(Directions): Transcribe exactly the lines from the one holding "Image resolution: width=620" to the end of the data below, including both of those lines and no others.

(Task material):
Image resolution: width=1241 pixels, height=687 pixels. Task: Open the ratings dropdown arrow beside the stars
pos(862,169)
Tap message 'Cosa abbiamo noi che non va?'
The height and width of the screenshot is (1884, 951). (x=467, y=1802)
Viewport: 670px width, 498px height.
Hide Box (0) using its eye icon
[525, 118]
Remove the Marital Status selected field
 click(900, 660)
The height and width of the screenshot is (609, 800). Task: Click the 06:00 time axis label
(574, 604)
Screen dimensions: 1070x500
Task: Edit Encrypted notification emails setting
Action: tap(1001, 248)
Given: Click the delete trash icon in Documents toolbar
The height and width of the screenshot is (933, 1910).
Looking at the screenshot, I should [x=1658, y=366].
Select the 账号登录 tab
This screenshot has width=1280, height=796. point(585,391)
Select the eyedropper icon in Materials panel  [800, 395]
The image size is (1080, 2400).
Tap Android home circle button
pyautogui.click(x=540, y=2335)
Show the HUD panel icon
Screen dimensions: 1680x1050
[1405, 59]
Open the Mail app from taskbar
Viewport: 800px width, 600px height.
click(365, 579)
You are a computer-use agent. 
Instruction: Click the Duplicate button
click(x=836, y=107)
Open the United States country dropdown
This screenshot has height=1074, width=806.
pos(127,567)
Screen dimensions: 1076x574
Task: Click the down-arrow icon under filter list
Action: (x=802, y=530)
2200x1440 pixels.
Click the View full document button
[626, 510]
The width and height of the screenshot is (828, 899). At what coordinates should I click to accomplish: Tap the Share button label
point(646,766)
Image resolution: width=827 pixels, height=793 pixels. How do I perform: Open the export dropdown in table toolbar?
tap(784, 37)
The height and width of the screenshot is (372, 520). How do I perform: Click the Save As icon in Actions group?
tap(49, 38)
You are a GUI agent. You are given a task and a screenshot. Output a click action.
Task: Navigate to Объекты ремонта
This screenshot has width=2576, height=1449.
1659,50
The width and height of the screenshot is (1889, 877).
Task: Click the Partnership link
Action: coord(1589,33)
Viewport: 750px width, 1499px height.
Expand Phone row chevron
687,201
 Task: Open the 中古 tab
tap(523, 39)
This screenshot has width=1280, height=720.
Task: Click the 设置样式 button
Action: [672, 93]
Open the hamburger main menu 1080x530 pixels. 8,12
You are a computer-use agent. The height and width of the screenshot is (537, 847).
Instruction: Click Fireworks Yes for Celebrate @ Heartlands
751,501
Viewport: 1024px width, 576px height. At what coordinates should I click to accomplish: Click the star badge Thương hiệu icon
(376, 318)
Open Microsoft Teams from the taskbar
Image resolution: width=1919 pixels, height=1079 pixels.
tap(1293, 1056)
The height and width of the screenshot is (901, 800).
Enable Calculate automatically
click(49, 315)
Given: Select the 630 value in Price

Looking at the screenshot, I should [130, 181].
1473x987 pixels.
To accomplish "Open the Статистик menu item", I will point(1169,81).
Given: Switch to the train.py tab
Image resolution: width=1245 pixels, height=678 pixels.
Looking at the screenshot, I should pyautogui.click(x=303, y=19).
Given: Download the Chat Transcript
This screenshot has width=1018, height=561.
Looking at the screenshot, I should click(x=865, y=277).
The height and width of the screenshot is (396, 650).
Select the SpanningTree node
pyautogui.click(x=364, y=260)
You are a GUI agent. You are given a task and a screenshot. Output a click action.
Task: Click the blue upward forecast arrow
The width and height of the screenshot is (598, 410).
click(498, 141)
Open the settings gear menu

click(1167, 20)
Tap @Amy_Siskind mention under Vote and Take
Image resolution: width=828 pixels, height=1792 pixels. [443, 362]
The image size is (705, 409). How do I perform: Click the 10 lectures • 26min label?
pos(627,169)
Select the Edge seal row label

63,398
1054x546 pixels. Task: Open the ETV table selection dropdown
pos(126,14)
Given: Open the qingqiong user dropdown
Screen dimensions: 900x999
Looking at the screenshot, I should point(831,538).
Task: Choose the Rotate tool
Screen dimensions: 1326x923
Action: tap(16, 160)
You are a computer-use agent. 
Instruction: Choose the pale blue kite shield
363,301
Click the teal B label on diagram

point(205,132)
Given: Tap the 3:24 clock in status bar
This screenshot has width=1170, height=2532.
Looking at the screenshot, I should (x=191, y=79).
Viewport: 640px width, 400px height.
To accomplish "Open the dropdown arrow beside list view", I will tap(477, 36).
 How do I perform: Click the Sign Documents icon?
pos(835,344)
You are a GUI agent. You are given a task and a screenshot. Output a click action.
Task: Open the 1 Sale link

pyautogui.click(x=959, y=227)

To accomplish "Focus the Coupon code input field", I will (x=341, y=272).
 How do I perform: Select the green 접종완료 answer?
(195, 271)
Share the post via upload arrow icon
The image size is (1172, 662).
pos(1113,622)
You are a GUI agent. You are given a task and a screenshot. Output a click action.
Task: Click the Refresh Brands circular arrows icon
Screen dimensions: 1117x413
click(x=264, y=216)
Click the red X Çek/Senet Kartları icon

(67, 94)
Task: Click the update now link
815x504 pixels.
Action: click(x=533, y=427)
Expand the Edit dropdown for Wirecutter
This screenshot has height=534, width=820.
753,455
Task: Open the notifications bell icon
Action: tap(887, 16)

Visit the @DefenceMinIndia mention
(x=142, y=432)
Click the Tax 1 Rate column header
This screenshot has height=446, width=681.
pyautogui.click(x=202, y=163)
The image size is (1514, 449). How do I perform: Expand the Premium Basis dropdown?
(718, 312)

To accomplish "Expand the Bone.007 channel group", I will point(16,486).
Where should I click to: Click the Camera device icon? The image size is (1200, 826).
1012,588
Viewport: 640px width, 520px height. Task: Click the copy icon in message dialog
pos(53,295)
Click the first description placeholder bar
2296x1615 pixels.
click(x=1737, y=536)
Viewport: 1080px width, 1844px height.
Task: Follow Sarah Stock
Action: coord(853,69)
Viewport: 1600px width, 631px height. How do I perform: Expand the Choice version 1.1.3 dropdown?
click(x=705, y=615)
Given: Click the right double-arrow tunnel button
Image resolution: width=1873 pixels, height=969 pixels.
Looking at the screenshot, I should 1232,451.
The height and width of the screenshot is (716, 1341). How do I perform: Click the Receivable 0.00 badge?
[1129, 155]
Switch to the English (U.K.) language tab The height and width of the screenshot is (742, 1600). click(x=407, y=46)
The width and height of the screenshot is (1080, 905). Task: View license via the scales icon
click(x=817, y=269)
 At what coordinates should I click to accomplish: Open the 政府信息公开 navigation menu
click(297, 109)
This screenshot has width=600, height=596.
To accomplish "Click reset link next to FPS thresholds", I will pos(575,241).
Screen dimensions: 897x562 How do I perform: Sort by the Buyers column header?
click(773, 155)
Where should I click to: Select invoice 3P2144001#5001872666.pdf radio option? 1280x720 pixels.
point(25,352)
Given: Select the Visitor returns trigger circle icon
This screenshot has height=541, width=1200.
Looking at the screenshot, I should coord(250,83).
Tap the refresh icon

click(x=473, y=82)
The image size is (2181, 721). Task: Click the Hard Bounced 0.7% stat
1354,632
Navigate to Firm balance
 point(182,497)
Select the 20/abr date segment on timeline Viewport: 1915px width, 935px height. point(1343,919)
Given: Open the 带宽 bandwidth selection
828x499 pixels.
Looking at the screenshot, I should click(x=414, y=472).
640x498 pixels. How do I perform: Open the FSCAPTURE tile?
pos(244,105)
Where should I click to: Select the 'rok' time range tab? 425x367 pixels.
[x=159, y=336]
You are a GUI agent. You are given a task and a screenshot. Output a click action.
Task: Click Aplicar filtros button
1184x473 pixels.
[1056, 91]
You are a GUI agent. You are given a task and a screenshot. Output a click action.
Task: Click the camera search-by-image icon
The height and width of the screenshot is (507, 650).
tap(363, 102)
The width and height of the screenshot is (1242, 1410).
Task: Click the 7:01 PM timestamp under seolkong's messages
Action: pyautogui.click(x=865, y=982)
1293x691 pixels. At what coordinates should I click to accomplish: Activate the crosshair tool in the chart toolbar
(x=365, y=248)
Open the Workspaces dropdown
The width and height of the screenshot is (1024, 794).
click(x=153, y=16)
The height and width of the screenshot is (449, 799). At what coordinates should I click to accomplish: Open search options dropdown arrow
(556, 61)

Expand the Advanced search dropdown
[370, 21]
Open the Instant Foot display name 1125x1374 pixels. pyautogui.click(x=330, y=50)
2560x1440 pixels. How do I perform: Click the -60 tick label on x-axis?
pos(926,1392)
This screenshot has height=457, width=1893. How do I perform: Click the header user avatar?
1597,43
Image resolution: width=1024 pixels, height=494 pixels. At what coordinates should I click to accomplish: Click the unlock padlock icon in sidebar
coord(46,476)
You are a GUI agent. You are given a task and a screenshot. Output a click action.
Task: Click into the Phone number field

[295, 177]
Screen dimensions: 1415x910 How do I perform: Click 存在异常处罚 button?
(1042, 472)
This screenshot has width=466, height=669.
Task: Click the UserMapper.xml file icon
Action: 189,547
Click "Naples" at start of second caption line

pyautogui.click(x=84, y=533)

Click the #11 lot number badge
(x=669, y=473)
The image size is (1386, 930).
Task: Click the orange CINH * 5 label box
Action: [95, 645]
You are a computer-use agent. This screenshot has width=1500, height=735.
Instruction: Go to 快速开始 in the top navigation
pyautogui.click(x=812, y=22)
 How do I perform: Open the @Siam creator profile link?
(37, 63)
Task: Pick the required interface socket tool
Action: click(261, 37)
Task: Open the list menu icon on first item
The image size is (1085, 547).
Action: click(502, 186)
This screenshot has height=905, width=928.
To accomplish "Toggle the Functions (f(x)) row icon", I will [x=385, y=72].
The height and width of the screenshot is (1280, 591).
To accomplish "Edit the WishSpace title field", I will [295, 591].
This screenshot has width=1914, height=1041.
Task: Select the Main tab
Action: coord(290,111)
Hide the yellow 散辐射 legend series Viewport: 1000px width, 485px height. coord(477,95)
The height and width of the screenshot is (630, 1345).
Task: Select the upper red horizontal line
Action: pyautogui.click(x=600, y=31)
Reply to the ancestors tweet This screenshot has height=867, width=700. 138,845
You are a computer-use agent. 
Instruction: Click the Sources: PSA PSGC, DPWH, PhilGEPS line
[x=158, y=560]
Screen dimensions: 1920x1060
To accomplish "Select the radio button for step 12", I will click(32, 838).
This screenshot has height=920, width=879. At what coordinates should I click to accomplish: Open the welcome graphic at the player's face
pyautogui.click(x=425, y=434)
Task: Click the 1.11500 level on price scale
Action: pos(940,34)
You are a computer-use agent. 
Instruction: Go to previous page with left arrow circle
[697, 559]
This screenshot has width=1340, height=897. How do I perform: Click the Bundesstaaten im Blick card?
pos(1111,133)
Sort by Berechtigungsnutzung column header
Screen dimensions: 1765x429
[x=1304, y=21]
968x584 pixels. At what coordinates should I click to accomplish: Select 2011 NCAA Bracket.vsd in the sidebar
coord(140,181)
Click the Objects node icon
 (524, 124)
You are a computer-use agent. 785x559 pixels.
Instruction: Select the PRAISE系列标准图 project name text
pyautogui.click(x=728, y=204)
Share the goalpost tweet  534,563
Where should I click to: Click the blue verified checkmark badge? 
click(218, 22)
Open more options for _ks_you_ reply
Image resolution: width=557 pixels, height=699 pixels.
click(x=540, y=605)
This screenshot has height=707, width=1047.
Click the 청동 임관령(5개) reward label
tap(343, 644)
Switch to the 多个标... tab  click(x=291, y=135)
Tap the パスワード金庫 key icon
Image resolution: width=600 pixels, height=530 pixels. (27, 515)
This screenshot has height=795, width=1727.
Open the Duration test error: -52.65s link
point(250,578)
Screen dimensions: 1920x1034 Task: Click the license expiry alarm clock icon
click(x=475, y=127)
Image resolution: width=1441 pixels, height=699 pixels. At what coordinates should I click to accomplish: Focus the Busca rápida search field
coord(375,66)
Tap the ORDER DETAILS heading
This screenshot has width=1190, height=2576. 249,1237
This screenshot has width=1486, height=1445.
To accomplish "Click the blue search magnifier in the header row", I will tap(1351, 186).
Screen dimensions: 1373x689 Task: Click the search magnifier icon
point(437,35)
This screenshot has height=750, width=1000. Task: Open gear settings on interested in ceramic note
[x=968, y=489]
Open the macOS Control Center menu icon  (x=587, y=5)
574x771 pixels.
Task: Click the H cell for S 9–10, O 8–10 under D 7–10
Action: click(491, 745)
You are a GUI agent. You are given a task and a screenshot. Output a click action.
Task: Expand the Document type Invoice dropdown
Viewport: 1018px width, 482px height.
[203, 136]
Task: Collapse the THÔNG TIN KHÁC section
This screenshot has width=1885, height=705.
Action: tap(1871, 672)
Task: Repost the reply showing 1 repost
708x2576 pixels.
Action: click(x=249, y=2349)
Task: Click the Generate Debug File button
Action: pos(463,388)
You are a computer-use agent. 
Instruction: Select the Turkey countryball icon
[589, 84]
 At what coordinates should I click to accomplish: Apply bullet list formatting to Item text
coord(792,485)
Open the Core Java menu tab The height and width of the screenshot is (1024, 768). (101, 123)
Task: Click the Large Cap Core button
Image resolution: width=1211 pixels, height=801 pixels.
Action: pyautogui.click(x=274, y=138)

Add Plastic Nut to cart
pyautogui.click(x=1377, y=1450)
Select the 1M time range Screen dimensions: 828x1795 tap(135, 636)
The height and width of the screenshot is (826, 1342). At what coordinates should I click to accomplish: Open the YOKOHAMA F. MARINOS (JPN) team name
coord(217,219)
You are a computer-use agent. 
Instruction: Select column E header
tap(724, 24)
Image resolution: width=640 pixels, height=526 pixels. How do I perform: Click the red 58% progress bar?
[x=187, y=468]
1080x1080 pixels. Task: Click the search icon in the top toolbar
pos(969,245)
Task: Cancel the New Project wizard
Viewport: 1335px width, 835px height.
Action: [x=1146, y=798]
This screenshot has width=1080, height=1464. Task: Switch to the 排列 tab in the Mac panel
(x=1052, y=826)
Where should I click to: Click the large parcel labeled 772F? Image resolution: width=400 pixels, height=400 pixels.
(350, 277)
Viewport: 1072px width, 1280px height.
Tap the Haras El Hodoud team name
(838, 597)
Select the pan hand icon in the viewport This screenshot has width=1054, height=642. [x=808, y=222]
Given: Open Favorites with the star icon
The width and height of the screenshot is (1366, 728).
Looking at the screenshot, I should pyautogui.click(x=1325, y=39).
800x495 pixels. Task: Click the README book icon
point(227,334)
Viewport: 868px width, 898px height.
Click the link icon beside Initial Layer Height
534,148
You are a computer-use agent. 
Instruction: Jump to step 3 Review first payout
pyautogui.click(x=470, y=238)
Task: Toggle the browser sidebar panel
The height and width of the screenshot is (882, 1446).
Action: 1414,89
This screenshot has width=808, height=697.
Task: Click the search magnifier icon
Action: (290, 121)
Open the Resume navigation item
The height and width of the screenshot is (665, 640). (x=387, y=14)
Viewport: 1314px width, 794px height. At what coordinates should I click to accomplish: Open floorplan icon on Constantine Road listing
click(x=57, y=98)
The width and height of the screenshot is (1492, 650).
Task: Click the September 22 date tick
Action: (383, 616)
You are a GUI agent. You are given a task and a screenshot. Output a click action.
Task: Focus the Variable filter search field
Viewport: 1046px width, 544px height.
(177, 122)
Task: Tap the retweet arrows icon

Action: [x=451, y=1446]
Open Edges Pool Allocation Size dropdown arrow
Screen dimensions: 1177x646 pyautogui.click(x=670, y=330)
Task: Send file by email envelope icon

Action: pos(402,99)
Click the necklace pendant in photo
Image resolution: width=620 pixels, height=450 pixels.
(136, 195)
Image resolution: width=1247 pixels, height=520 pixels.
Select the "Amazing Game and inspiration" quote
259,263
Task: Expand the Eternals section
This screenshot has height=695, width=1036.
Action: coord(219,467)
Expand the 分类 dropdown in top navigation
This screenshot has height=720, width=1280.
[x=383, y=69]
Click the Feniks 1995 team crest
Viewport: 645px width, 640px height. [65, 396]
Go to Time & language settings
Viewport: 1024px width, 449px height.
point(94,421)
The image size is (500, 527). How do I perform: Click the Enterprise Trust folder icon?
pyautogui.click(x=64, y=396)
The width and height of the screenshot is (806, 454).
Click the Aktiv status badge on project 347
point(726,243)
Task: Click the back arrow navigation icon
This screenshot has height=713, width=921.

(Expected output):
Image resolution: width=620 pixels, height=450 pixels.
(136, 195)
Image resolution: width=1247 pixels, height=520 pixels.
Select the "Amazing Game and inspiration" quote
259,263
Task: Expand the Eternals section
This screenshot has height=695, width=1036.
Action: coord(219,467)
Expand the 分类 dropdown in top navigation
This screenshot has height=720, width=1280.
[x=383, y=69]
Click the Feniks 1995 team crest
Viewport: 645px width, 640px height. [65, 396]
Go to Time & language settings
Viewport: 1024px width, 449px height.
point(94,421)
The image size is (500, 527). How do I perform: Click the Enterprise Trust folder icon?
pyautogui.click(x=64, y=396)
The width and height of the screenshot is (806, 454).
Click the Aktiv status badge on project 347
point(726,243)
Task: Click the back arrow navigation icon
This screenshot has height=713, width=921.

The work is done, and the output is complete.